╭─ The records

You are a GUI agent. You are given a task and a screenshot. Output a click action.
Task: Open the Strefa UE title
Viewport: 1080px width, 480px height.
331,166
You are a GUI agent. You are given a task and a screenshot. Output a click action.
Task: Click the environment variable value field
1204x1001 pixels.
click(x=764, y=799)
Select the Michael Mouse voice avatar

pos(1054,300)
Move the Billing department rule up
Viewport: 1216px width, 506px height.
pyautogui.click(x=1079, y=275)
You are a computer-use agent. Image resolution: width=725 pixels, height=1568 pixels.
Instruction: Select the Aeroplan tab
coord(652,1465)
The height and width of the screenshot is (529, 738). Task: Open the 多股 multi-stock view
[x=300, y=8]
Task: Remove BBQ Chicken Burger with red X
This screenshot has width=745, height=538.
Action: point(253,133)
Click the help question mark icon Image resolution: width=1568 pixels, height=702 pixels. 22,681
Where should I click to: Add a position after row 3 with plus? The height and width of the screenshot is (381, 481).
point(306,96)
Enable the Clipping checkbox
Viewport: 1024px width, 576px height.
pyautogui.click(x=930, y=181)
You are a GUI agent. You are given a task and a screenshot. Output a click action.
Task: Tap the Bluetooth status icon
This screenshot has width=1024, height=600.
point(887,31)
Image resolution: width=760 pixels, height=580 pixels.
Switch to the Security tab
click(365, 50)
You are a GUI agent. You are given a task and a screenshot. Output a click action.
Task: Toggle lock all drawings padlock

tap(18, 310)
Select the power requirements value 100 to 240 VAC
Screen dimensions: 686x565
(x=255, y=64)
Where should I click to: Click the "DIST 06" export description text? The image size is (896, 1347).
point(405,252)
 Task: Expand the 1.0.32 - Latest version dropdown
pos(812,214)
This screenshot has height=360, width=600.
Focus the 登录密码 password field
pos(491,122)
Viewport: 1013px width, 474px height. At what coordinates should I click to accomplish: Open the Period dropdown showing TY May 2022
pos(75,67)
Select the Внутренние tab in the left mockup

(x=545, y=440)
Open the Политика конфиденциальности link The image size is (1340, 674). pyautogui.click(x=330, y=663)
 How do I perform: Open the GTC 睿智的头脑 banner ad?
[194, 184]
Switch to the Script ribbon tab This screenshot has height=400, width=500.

╰─

**Exercise instructions**
Reproduce every item above word for word, keeping each line as it stands.

**Task answer**
You are a GUI agent. You are given a task and a screenshot. Output a click action.
Task: Open the Strefa UE title
Viewport: 1080px width, 480px height.
331,166
You are a GUI agent. You are given a task and a screenshot. Output a click action.
Task: Click the environment variable value field
1204x1001 pixels.
click(x=764, y=799)
Select the Michael Mouse voice avatar

pos(1054,300)
Move the Billing department rule up
Viewport: 1216px width, 506px height.
pyautogui.click(x=1079, y=275)
You are a computer-use agent. Image resolution: width=725 pixels, height=1568 pixels.
Instruction: Select the Aeroplan tab
coord(652,1465)
The height and width of the screenshot is (529, 738). Task: Open the 多股 multi-stock view
[x=300, y=8]
Task: Remove BBQ Chicken Burger with red X
This screenshot has width=745, height=538.
Action: point(253,133)
Click the help question mark icon Image resolution: width=1568 pixels, height=702 pixels. 22,681
Where should I click to: Add a position after row 3 with plus? The height and width of the screenshot is (381, 481).
point(306,96)
Enable the Clipping checkbox
Viewport: 1024px width, 576px height.
pyautogui.click(x=930, y=181)
You are a GUI agent. You are given a task and a screenshot. Output a click action.
Task: Tap the Bluetooth status icon
This screenshot has width=1024, height=600.
point(887,31)
Image resolution: width=760 pixels, height=580 pixels.
Switch to the Security tab
click(365, 50)
You are a GUI agent. You are given a task and a screenshot. Output a click action.
Task: Toggle lock all drawings padlock

tap(18, 310)
Select the power requirements value 100 to 240 VAC
Screen dimensions: 686x565
(x=255, y=64)
Where should I click to: Click the "DIST 06" export description text? The image size is (896, 1347).
point(405,252)
 Task: Expand the 1.0.32 - Latest version dropdown
pos(812,214)
This screenshot has height=360, width=600.
Focus the 登录密码 password field
pos(491,122)
Viewport: 1013px width, 474px height. At what coordinates should I click to accomplish: Open the Period dropdown showing TY May 2022
pos(75,67)
Select the Внутренние tab in the left mockup

(x=545, y=440)
Open the Политика конфиденциальности link The image size is (1340, 674). pyautogui.click(x=330, y=663)
 How do I perform: Open the GTC 睿智的头脑 banner ad?
[194, 184]
Switch to the Script ribbon tab This screenshot has height=400, width=500.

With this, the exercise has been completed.